Stolen histories and a couple pics
An opinion piece on Afghanistan I wrote a couple of weeks ago:
If timing is a measure of wisdom, then Canada’s Senators can finally start calling themselves the wise old men of the political establishment. Their report on Afghanistan, released on February 12 essentially berating some NATO members in Afghanistan for their cowardice, has one thing going for it: it came out just when its message was most likely to be heard – only weeks before a spring offensive, which Taliban leaders have described as an all-or-nothing battle for the south, and at a time when the U.S. and Britain, both floundering in Iraq, are shuffling their attention back to the little war they conveniently forgot.
Britain, abandoning its mess in Mesopotamia, is re-directing its troops to beleaguered Helmand province, a 1400-strong contingent that, according to its military commanders, will support operations in the entire south, including Kandahar, where Canadians are based. There is also talk in Washington of a troop surge in Afghanistan as President George W. Bush, in the twilight of his presidency, feverishly hunts for a military success that will afford him some meaningful legacy. For its part, Canada is pumping in more cash, $200 million dollars more for reconstruction, on top of the $1 billion promised over the next 10 years.
That all makes Canada’s Senators look like straight-A students, an illusion bolstered by the fact that much of the information coming out of Afghanistan, the same information used by the Senators to compile their report, is hopelessly skewed by a Western perspective that views Afghan society with condescension.
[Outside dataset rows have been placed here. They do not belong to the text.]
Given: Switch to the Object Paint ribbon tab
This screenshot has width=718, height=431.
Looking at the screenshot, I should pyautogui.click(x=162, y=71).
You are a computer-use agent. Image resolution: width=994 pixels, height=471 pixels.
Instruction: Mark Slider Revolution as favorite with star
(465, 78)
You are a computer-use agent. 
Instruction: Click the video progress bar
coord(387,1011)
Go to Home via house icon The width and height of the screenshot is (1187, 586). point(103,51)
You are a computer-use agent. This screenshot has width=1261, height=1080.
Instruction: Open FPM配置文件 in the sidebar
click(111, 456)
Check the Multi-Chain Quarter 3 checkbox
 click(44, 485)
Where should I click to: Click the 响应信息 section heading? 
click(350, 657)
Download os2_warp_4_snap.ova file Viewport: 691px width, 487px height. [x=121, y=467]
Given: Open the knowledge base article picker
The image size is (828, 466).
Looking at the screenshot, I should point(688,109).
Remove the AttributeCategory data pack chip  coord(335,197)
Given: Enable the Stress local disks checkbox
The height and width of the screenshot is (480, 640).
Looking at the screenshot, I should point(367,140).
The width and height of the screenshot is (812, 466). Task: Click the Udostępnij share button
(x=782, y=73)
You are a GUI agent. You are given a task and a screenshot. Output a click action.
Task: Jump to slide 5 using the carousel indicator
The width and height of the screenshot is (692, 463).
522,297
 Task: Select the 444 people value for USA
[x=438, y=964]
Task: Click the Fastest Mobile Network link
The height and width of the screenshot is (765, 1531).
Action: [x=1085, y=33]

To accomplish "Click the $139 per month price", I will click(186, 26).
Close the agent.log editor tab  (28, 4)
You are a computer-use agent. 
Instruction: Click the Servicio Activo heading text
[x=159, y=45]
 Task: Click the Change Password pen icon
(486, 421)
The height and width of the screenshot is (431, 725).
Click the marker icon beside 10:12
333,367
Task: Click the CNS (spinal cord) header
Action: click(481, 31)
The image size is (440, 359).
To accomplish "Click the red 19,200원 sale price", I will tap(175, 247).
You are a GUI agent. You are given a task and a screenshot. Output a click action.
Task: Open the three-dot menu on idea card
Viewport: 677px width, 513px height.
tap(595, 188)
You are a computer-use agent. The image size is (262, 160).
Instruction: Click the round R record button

Last week, French diplomats, annoyed by the accusation that their troops are idling away their Afghan deployment in the relatively peaceful north, called the Senators’ bluff. In the process, they also exposed the damage the senate report has the potential to cause, not only by weakening the unity of NATO but also by strengthening the Taliban’s own propaganda machine which feeds off and exploits the perceptions of Afghanistan’s Pashtuns, the ethnic group most affected by the war and to which the Taliban themselves belong.
Those perceptions are shaped by the symbols housed in messages, or as one of Canada’s greatest thinkers of the 20th century once said, in the medium which is the message. That shining pearl of actual wisdom applies to more than just the media; Canada’s Senators could learn a lesson or two from Marshall McLuhan’s signature quote. Their report sent a very specific message; and it was not a good one. To the Afghans, who know better than anyone else that the Taliban will never be defeated militarily, it said: NATO is here to fight, that’s its purpose. To Canadians it said: the war is what’s important. Both messages are wrong. More than wrong, they bypass the difficult questions Canadians need to be asking.
Those questions are deceivingly straightforward: What does Afghanistan need? Would more troops in the south help bring peace?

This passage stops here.